Discurso de Federico García Lorca en la inauguración
de la biblioteca de su pueblo
Medio pan y un libro.
Alocución de Federico García Lorca al pueblo de Fuente Vaqueros (Granada)
en septiembre de 1931:
"Cuando alguien va al teatro, a un concierto o a una fiesta de cualquier índole
que sea, si la fiesta es de su agrado, recuerda inmediatamente y lamenta que
las personas que él quiere no se encuentren allí. «Lo que le gustaría esto a mi
hermana, a mi padre», piensa, y no goza ya del espectáculo sino a través de
una leve melancolía. Ésta es la melancolía que yo siento, no por la gente de
mi casa, que sería pequeño y ruin, sino por todas las criaturas que por falta de
medios y por desgracia suya no gozan del supremo bien de la belleza que es
vida y es bondad y es serenidad y es pasión.
"Por eso no tengo nunca un libro, porque regalo cuantos compro, que son
infinitos, y por eso estoy aquí honrado y contento de inaugurar esta biblioteca
del pueblo, la primera seguramente en toda la provincia de Granada."No sólo de
pan vive el hombre. Yo, si tuviera hambre y estuviera desvalido en
la calle no pediría un pan; sino que pediría medio pan y un libro. Y yo ataco
desde aquí violentamente a los que solamente hablan de reivindicaciones
económicas sin nombrar jamás las reivindicaciones culturales que es lo que los
pueblos piden a gritos. Bien está que todos los hombres coman, pero que
todos los hombres sepan. Que gocen todos los frutos del espíritu humano
porque lo contrario es convertirlos en máquinas al servicio de Estado, es
convertirlos en esclavos de una terrible organización social.

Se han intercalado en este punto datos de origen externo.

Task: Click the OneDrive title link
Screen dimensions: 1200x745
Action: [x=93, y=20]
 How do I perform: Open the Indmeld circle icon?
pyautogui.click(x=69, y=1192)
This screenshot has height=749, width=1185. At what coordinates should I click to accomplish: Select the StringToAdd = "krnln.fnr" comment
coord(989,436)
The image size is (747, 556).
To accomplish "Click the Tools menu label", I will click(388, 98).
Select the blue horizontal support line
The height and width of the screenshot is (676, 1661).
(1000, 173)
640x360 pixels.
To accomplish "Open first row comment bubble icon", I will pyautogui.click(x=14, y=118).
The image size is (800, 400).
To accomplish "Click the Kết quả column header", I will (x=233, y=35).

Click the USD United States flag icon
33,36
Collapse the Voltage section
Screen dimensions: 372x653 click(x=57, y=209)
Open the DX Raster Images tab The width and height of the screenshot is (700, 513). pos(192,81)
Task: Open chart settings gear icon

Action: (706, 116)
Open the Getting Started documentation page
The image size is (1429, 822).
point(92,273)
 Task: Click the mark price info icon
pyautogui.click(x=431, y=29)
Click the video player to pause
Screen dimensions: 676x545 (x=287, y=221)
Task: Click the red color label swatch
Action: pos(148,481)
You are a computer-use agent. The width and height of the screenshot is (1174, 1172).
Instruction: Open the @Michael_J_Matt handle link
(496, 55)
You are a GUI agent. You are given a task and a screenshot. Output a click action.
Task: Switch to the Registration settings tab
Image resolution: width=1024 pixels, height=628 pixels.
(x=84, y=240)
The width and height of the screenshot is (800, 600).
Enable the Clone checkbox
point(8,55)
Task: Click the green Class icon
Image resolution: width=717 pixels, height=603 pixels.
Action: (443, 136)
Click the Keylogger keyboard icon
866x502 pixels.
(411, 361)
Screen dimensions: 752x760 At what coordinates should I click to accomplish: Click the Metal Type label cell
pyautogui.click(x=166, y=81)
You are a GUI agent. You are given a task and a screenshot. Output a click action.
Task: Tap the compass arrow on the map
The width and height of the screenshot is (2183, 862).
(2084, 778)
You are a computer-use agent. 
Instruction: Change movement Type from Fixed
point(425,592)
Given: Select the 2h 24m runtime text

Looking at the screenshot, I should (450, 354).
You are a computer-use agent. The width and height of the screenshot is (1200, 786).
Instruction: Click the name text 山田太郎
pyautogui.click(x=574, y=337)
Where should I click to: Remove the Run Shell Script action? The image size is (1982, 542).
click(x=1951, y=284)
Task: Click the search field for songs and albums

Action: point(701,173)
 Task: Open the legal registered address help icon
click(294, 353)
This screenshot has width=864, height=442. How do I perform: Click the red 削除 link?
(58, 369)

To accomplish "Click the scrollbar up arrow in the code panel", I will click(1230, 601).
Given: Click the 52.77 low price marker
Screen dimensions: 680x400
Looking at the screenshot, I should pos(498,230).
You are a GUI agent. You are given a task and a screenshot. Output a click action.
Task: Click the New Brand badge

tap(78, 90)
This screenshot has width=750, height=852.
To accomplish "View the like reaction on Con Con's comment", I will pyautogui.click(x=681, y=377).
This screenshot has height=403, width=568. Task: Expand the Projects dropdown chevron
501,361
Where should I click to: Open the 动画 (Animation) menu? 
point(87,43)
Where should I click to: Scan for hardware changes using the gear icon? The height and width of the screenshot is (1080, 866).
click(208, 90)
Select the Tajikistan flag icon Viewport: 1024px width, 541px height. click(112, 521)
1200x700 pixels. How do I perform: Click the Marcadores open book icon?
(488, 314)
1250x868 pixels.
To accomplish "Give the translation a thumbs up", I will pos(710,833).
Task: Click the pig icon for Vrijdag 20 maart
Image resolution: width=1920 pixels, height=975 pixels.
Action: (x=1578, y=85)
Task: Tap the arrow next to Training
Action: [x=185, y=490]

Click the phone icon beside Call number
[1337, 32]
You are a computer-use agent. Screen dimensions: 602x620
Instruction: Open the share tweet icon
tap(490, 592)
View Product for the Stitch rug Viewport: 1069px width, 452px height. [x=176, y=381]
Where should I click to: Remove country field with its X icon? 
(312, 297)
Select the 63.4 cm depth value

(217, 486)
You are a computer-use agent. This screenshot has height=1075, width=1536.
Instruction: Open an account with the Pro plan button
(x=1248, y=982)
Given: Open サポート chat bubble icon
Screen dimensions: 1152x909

"Yo tengo mucha más lástima de un hombre que quiere saber y no puede, que
de un hambriento. Porque un hambriento puede calmar su hambre fácilmente
con un pedazo de pan o con unas frutas, pero un hombre que tiene ansia de
saber y no tiene medios, sufre una terrible agonía porque son libros, libros,
muchos libros los que necesita y ¿dónde están esos libros?
"¡Libros! ¡Libros! Hace aquí una palabra mágica que equivale a decir: «amor,
amor», y que debían los pueblos pedir como piden pan o como anhelan la
lluvia para sus sementeras. Cuando el insigne escritor ruso Fedor Dostoyevsky,
padre de la revolución rusa mucho más que Lenin, estaba prisionero en la
Siberia, alejado del mundo, entre cuatro paredes y cercado por desoladas
llanuras de nieve infinita; y pedía socorro en carta a su lejana familia, sólo
decía: «¡Enviadme libros, libros, muchos libros para que mi alma no muera!».
Tenía frío y no pedía fuego, tenía terrible sed y no pedía agua: pedía libros,
es decir, horizontes, es decir, escaleras para subir la cumbre del espíritu y del
corazón. Porque la agonía física, biológica, natural, de un cuerpo por hambre,
sed o frío, dura poco, muy poco, pero la agonía del alma insatisfecha dura
toda la vida.
"Ya ha dicho el gran Menéndez Pidal, uno de los sabios más verdaderos de
Europa, que el lema de la República debe ser: «Cultura». Cultura porque sólo
a través de ella se pueden resolver los problemas en que hoy se debate el
pueblo lleno de fe, pero falto de luz".